_EXERCISE GOAL_
Write out the lines below again, swapping every occurrence of "computer-use agent" for "screen-control assistant" and leaving everything else unchanged.
++++++++++++++++++++
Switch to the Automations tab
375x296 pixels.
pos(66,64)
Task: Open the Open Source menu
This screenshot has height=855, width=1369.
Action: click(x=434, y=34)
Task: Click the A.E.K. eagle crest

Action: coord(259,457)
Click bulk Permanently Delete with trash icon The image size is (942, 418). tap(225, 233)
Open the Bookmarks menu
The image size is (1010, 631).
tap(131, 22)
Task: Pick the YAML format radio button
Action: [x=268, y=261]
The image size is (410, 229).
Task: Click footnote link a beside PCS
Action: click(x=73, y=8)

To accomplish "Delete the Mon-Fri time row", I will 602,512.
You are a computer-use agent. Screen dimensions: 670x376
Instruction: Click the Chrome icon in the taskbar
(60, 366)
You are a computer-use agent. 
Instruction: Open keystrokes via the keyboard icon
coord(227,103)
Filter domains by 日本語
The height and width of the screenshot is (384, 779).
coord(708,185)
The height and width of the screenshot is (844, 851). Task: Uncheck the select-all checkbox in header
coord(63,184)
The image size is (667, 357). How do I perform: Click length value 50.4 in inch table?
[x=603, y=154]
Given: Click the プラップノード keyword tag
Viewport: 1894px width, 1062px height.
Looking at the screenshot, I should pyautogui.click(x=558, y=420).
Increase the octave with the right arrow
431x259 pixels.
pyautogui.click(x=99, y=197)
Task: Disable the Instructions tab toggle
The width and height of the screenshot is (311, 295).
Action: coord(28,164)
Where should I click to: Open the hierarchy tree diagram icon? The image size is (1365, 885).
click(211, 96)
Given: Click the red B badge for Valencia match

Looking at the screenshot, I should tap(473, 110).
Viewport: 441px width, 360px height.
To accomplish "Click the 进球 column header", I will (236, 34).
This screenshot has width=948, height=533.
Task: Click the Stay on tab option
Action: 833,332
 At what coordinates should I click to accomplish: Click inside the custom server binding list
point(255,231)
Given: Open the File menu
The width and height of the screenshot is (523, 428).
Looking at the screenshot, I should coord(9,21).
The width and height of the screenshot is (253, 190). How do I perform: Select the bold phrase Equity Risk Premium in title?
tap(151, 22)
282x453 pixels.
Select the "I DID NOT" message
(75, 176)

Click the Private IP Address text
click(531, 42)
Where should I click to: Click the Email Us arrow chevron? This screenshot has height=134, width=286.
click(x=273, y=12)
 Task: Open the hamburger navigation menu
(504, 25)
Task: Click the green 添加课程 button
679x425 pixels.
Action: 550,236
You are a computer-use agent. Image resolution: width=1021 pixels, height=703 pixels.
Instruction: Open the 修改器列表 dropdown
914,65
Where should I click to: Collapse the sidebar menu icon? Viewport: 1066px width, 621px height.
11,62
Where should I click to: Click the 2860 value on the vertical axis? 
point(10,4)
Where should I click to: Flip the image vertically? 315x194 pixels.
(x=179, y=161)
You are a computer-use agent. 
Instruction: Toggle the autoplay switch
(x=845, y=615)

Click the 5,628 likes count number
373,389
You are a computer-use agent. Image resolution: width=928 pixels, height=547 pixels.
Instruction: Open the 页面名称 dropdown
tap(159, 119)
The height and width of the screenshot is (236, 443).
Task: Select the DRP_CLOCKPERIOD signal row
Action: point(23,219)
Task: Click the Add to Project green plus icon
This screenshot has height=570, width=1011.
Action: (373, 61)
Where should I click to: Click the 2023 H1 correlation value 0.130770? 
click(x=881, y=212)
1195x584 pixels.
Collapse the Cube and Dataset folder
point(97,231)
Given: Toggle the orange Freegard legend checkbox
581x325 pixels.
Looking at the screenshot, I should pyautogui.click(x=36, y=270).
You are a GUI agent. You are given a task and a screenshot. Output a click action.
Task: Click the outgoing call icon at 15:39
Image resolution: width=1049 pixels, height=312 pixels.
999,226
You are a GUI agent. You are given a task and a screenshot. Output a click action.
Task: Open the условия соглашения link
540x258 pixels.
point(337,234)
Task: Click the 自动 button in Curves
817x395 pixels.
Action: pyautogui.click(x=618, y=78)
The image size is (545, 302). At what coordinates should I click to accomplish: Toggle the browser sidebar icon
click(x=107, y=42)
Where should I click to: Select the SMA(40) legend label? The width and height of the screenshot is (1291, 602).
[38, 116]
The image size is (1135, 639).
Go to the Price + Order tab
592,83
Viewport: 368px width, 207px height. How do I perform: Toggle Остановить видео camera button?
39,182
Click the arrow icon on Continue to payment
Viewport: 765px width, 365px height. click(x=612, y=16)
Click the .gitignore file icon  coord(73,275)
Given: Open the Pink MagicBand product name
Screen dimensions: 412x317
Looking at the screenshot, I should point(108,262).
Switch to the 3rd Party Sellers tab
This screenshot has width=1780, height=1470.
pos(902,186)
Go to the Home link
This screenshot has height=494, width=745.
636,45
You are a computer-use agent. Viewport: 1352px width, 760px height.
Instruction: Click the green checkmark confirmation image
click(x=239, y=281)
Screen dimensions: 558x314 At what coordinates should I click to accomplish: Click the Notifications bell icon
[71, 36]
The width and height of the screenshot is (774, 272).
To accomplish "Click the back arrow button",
++++++++++++++++++++
_WRITTEN RESPONSE_
Switch to the Automations tab
375x296 pixels.
pos(66,64)
Task: Open the Open Source menu
This screenshot has height=855, width=1369.
Action: click(x=434, y=34)
Task: Click the A.E.K. eagle crest

Action: coord(259,457)
Click bulk Permanently Delete with trash icon The image size is (942, 418). tap(225, 233)
Open the Bookmarks menu
The image size is (1010, 631).
tap(131, 22)
Task: Pick the YAML format radio button
Action: [x=268, y=261]
The image size is (410, 229).
Task: Click footnote link a beside PCS
Action: click(x=73, y=8)

To accomplish "Delete the Mon-Fri time row", I will 602,512.
You are a screen-control assistant. Screen dimensions: 670x376
Instruction: Click the Chrome icon in the taskbar
(60, 366)
You are a screen-control assistant. 
Instruction: Open keystrokes via the keyboard icon
coord(227,103)
Filter domains by 日本語
The height and width of the screenshot is (384, 779).
coord(708,185)
The height and width of the screenshot is (844, 851). Task: Uncheck the select-all checkbox in header
coord(63,184)
The image size is (667, 357). How do I perform: Click length value 50.4 in inch table?
[x=603, y=154]
Given: Click the プラップノード keyword tag
Viewport: 1894px width, 1062px height.
Looking at the screenshot, I should pyautogui.click(x=558, y=420).
Increase the octave with the right arrow
431x259 pixels.
pyautogui.click(x=99, y=197)
Task: Disable the Instructions tab toggle
The width and height of the screenshot is (311, 295).
Action: coord(28,164)
Where should I click to: Open the hierarchy tree diagram icon? The image size is (1365, 885).
click(211, 96)
Given: Click the red B badge for Valencia match

Looking at the screenshot, I should tap(473, 110).
Viewport: 441px width, 360px height.
To accomplish "Click the 进球 column header", I will (236, 34).
This screenshot has width=948, height=533.
Task: Click the Stay on tab option
Action: 833,332
 At what coordinates should I click to accomplish: Click inside the custom server binding list
point(255,231)
Given: Open the File menu
The width and height of the screenshot is (523, 428).
Looking at the screenshot, I should coord(9,21).
The width and height of the screenshot is (253, 190). How do I perform: Select the bold phrase Equity Risk Premium in title?
tap(151, 22)
282x453 pixels.
Select the "I DID NOT" message
(75, 176)

Click the Private IP Address text
click(531, 42)
Where should I click to: Click the Email Us arrow chevron? This screenshot has height=134, width=286.
click(x=273, y=12)
 Task: Open the hamburger navigation menu
(504, 25)
Task: Click the green 添加课程 button
679x425 pixels.
Action: 550,236
You are a screen-control assistant. Image resolution: width=1021 pixels, height=703 pixels.
Instruction: Open the 修改器列表 dropdown
914,65
Where should I click to: Collapse the sidebar menu icon? Viewport: 1066px width, 621px height.
11,62
Where should I click to: Click the 2860 value on the vertical axis? 
point(10,4)
Where should I click to: Flip the image vertically? 315x194 pixels.
(x=179, y=161)
You are a screen-control assistant. 
Instruction: Toggle the autoplay switch
(x=845, y=615)

Click the 5,628 likes count number
373,389
You are a screen-control assistant. Image resolution: width=928 pixels, height=547 pixels.
Instruction: Open the 页面名称 dropdown
tap(159, 119)
The height and width of the screenshot is (236, 443).
Task: Select the DRP_CLOCKPERIOD signal row
Action: point(23,219)
Task: Click the Add to Project green plus icon
This screenshot has height=570, width=1011.
Action: (373, 61)
Where should I click to: Click the 2023 H1 correlation value 0.130770? 
click(x=881, y=212)
1195x584 pixels.
Collapse the Cube and Dataset folder
point(97,231)
Given: Toggle the orange Freegard legend checkbox
581x325 pixels.
Looking at the screenshot, I should pyautogui.click(x=36, y=270).
You are a GUI agent. You are given a task and a screenshot. Output a click action.
Task: Click the outgoing call icon at 15:39
Image resolution: width=1049 pixels, height=312 pixels.
999,226
You are a GUI agent. You are given a task and a screenshot. Output a click action.
Task: Open the условия соглашения link
540x258 pixels.
point(337,234)
Task: Click the 自动 button in Curves
817x395 pixels.
Action: pyautogui.click(x=618, y=78)
The image size is (545, 302). At what coordinates should I click to accomplish: Toggle the browser sidebar icon
click(x=107, y=42)
Where should I click to: Select the SMA(40) legend label? The width and height of the screenshot is (1291, 602).
[38, 116]
The image size is (1135, 639).
Go to the Price + Order tab
592,83
Viewport: 368px width, 207px height. How do I perform: Toggle Остановить видео camera button?
39,182
Click the arrow icon on Continue to payment
Viewport: 765px width, 365px height. click(x=612, y=16)
Click the .gitignore file icon  coord(73,275)
Given: Open the Pink MagicBand product name
Screen dimensions: 412x317
Looking at the screenshot, I should point(108,262).
Switch to the 3rd Party Sellers tab
This screenshot has width=1780, height=1470.
pos(902,186)
Go to the Home link
This screenshot has height=494, width=745.
636,45
You are a screen-control assistant. Viewport: 1352px width, 760px height.
Instruction: Click the green checkmark confirmation image
click(x=239, y=281)
Screen dimensions: 558x314 At what coordinates should I click to accomplish: Click the Notifications bell icon
[71, 36]
The width and height of the screenshot is (774, 272).
To accomplish "Click the back arrow button",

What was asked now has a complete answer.